The players in the McElroy game of Dungeons & Dragons used pre-generated character sheets and did not take the act of character creation very seriously. Their adventure began as a mildly simplified version of the Lost Mines of Phandelver adventure module published in the D&D starter set. Although the McElroys were invested, they weren’t taking the whole adventure very seriously. A strange thing happens as you listen to the first few episodes. Although the McElroy family keeps up their constant stream of goofy humour, a serious tone begins to creep in around the edges of the story, and you can actually listen as the creators of this story learn about it as it happens and begin to care about not only their own characters, but the non-player characters and the larger world around them. As they get involved, they drift away from the pre-made adventure and begin creating a story of their own. By the end of the first story arc, the McElroys are in uncharted water.
The Adventure Zone goes from generically goofy D&D adventure to a living, vibrant world where the creators’ investment rings through their performance and creates an insane amount of empathetic reactions in its audience. There are very few episodes past the first few arcs that do not give me chills or cause me to shed tears of joy and excitement. Listening to The Adventure Zone is one of the most emotionally exhausting things I’ve ever done in my life, but that is a big part of the reason I love it. I think that visceral reaction is the greatest proof of the story’s growth – it grew from a series of jokes the creators didn’t take terribly seriously to an emotional tour-de-force fantasy epic.
The Adventure Zone does have one quirk that makes it unique in this discussion. Although Griffon McElroy has created an overarching frame for the story and directs his family through the story as a game master, agency is given to his brothers and his father in the story space as the story is told. The players can chose to take actions that go against what the game master had planned, and that makes for dangerously fun spontaneous story generation. Because Luke and I are writing a fantasy story together, I have some experience with compromise and trying to see a particular story element from another person’s point of view, but there is something incredibly attractive about the idea of coming up with a fantasy epic and letting some unknown quantities loose inside. With that in mind, I bought my Dungeon Master’s Guide and invited some friends and acquaintances to my house, and let them go buck wild inside a fantasy setting I call The Make-It-Up-As-You-Go-Along Realms. We’ll take a closer look at how interactivity once again shakes up the joy of storytelling in Part III.

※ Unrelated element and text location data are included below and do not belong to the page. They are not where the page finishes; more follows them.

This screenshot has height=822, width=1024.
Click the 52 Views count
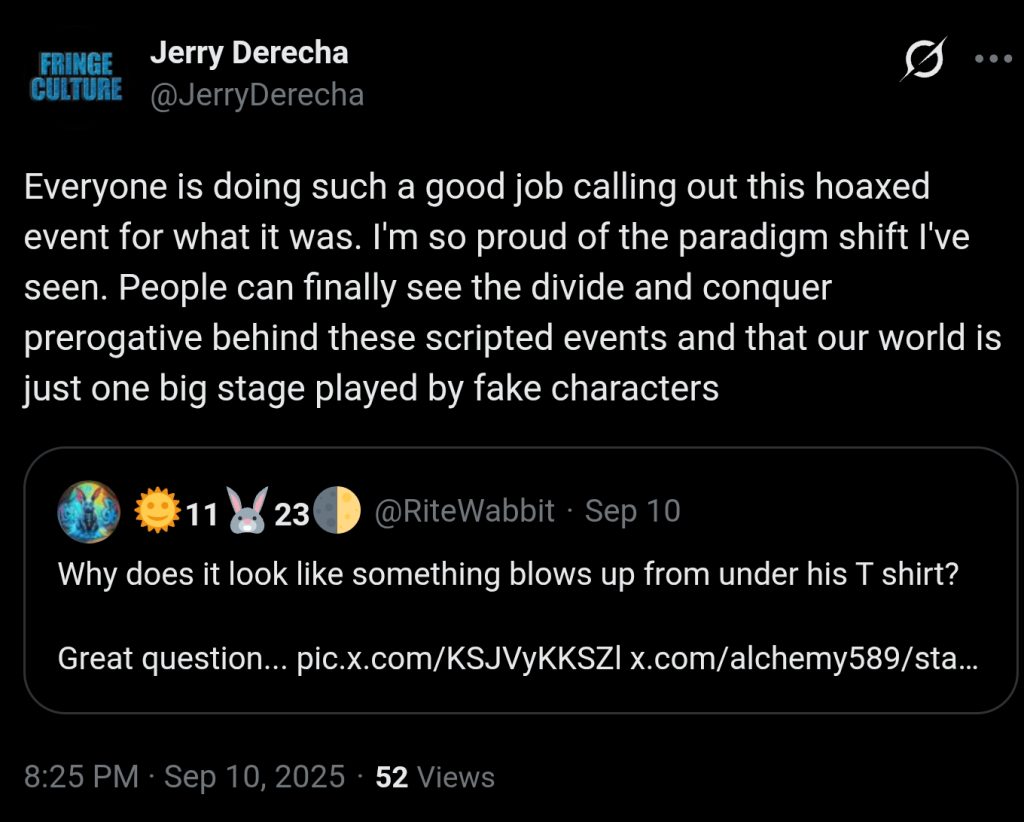point(435,777)
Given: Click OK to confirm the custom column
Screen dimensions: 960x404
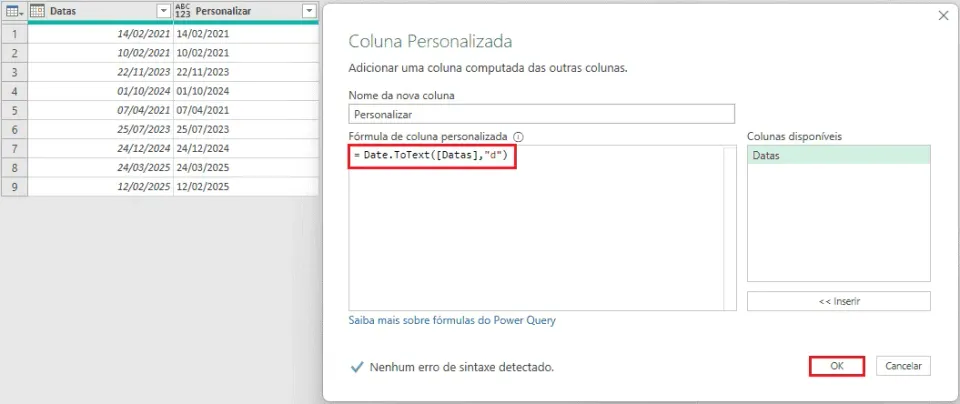Looking at the screenshot, I should (x=837, y=366).
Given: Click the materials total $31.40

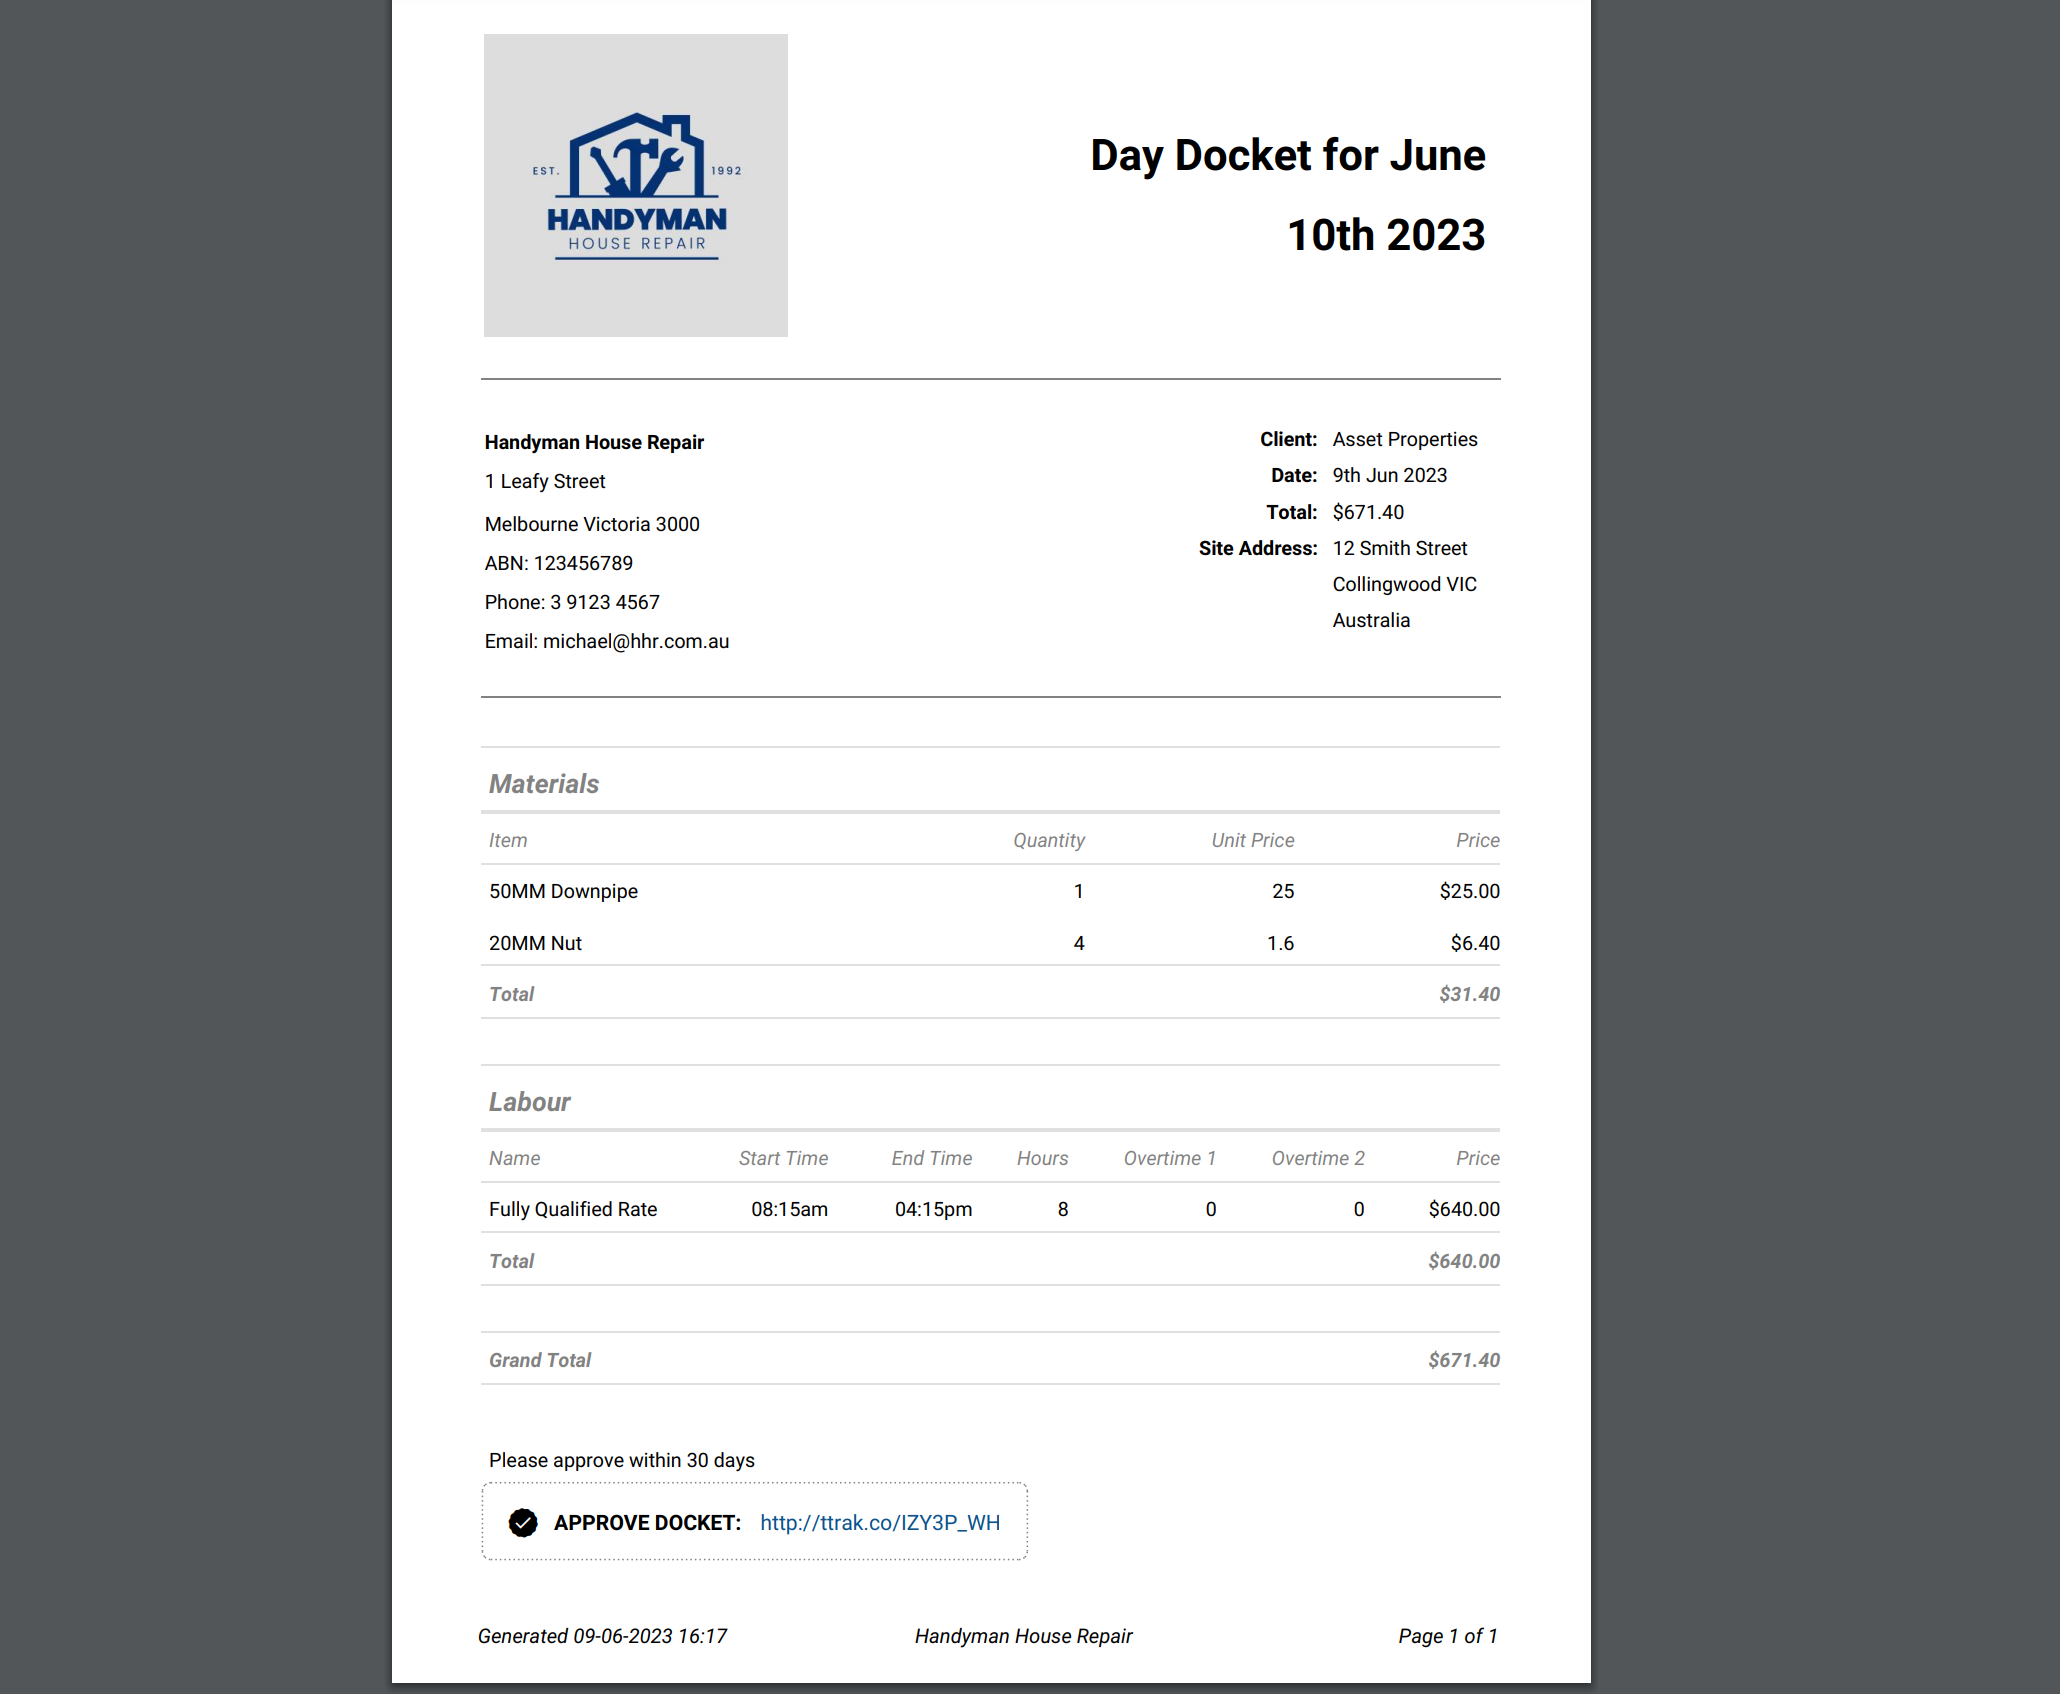Looking at the screenshot, I should (x=1469, y=994).
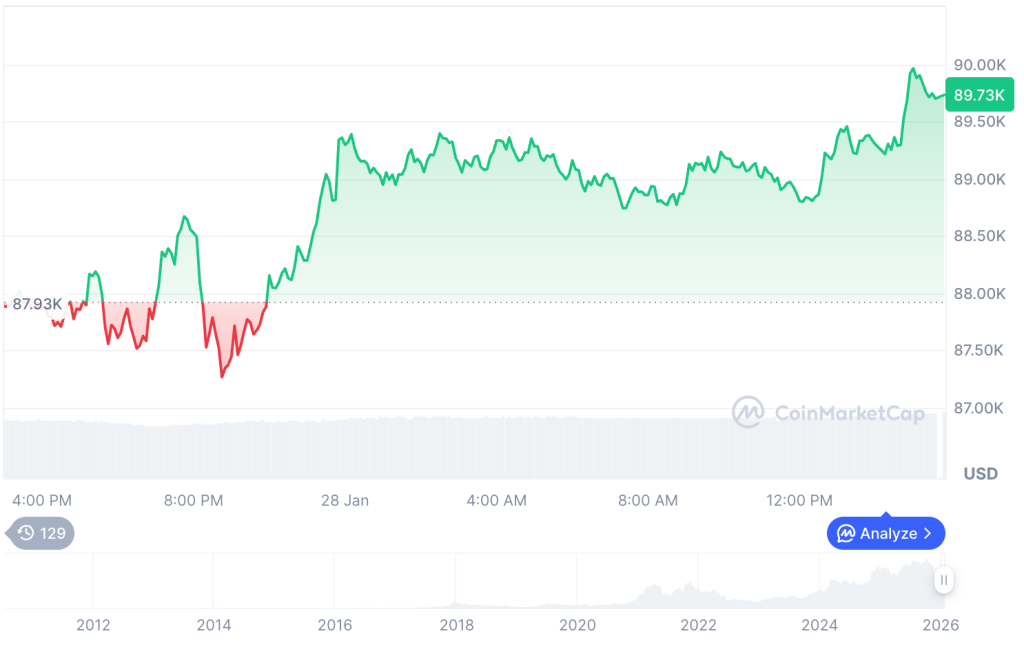Click the CoinMarketCap logo watermark

[748, 412]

Amanda and Luke discuss how a similar process works for an actual famous person in the comments of Part I↩
There is a really fantastic The Reluctant Fundamentalist pun in this sentence that nobody will ever get except me, so I just wanted to assure you that it’s in there. No good pun should ever go unrecognised and unchuckled.
Also, Hamid makes a good argument about how stories are a space where author and audience co-create in the linked article. Just sayin’. Jung would probably dig the connection.
Notable exceptions include Frankenstein and a number of the earlier HALO novels↩
I want to acknowledge that both The Order of the Stick and The Adventure Zone use Dungeons & Dragons as a base for how their stories are told. For now, I’m going to mostly ignore Dungeons & Dragons as a game system, but rest assured we’ll return to how a system of rules effects the shared story space in Part III, where you’ll meet Oscar-Frank, the hotdog cleric.